Doctoral students gain an expert-level understanding of their specialism, often broadcasting academic work during their graduate program. 

Many academic positions require a Ph.D., including tenure-track professors and academic deans in many institutions of higher learning. These will, as well, attract a higher salary. 

Ultimately, a doctoral degree in social sciences will be the solid foundation that will allow you to build the following careers. 

  • Professor 
  • Provost or Dean 
  • Research Scientist 

Experience Required

Careers in social science fields, predominantly for management-level positions have experience necessities every so often.

On the other hand, graduate programs frequently require you to have professional experience through things like research, internships, and various projects that may come along from time to time. 

In certain fields, such as psychology, scientific experience makes up the measure of a graduate package. 

Political science and history majors also score big in social science as they can participate in faculty research projects to further build their knowledge.

Licensure and Certification

Unlike most careers, like the medical field, many social science careers do not require licensure or further certification for you to become qualified. 

For social scientist who have an extra certification, it can help you stand out in the job market as a professional in your field. 

Because licensure requirements differ by state and field, hence this requires you, as a graduate, to diligently research the requirements in their specific region and industry as a whole.

Psychology Licensure

To earn this certification, practicing psychologists must first hold a license from their state’s certifying board- that’s after you do your broad research. 

After that, candidates need a doctoral degree in psychology from a regionally accredited institution. 

Then, candidates must also prove clinical experience and pass the clinical examinations.
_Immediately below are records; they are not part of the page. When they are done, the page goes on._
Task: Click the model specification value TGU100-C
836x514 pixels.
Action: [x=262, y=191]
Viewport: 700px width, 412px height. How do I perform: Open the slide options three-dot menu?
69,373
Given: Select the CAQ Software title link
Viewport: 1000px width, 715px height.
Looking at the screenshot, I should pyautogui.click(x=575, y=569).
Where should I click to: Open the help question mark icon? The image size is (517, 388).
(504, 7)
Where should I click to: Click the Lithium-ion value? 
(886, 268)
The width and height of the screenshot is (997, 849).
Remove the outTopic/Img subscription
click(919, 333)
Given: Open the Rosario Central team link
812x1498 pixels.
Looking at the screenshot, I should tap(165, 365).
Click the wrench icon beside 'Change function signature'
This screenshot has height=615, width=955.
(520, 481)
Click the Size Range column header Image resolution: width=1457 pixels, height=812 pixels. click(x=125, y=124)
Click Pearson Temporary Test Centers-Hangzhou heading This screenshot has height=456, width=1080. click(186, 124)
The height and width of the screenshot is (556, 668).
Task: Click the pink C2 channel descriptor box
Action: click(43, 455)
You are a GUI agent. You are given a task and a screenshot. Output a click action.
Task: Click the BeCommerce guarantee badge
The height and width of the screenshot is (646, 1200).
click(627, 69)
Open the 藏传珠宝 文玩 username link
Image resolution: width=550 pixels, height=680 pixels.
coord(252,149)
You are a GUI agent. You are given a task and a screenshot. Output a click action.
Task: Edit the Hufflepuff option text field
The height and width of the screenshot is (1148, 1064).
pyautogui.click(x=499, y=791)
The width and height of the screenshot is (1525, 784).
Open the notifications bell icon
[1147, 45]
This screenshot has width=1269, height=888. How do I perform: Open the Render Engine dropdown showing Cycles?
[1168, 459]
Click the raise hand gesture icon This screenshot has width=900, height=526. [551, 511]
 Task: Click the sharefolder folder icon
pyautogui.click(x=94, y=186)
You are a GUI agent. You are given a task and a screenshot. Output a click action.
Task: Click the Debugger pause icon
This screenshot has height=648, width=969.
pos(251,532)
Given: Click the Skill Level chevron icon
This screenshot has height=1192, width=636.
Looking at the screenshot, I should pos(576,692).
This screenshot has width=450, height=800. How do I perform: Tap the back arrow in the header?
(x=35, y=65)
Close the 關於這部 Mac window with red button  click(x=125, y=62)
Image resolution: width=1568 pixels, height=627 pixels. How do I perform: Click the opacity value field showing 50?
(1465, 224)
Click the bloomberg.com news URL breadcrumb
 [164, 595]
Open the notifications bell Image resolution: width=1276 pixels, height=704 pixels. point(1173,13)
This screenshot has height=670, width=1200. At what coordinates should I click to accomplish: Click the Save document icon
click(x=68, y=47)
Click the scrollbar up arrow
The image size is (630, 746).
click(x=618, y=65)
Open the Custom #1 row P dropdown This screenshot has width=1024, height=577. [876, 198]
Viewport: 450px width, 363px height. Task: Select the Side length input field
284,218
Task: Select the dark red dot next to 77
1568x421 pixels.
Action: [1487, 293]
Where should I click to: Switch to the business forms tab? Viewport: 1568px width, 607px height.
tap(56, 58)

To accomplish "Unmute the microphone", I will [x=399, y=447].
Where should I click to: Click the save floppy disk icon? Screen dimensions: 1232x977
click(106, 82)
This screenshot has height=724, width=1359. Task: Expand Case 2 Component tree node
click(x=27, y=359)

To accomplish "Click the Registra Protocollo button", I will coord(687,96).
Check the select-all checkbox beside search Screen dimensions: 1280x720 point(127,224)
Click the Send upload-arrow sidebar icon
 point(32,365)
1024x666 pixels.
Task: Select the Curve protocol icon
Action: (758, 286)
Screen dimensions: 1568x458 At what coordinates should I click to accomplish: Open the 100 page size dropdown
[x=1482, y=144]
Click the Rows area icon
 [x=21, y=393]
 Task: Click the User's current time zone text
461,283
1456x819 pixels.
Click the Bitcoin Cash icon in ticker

Also, students are expected to complete clinical hours, during which the candidate will be fully supervised. 

City Planning Certification

This second certification is offered by the American Institute of Certified Planners. The City Planning Certification recognizes planning specialists who meet education and capability requirements. 

To earn this professional certification, candidates must first pass an examination that covers planning knowledge standards.

Furthermore, these planners should maintain their credential by engaging in continuing education. 

Chartered Economist

This is a certification that is offered to social scientist students that mainly specialize in economics. 

The Chartered economist certification is provided by the Global Academy of Finance and Management, and it mostly recognizes knowledgeable economics specialists. 

To earn this certification, candidates must first complete a master’s degree in economics, which should indicate a minimum 2.5 GPA or you will need to earn at least 18 credits of economics courses through a well-recognized master’s or even doctoral degree, to further increase your chances.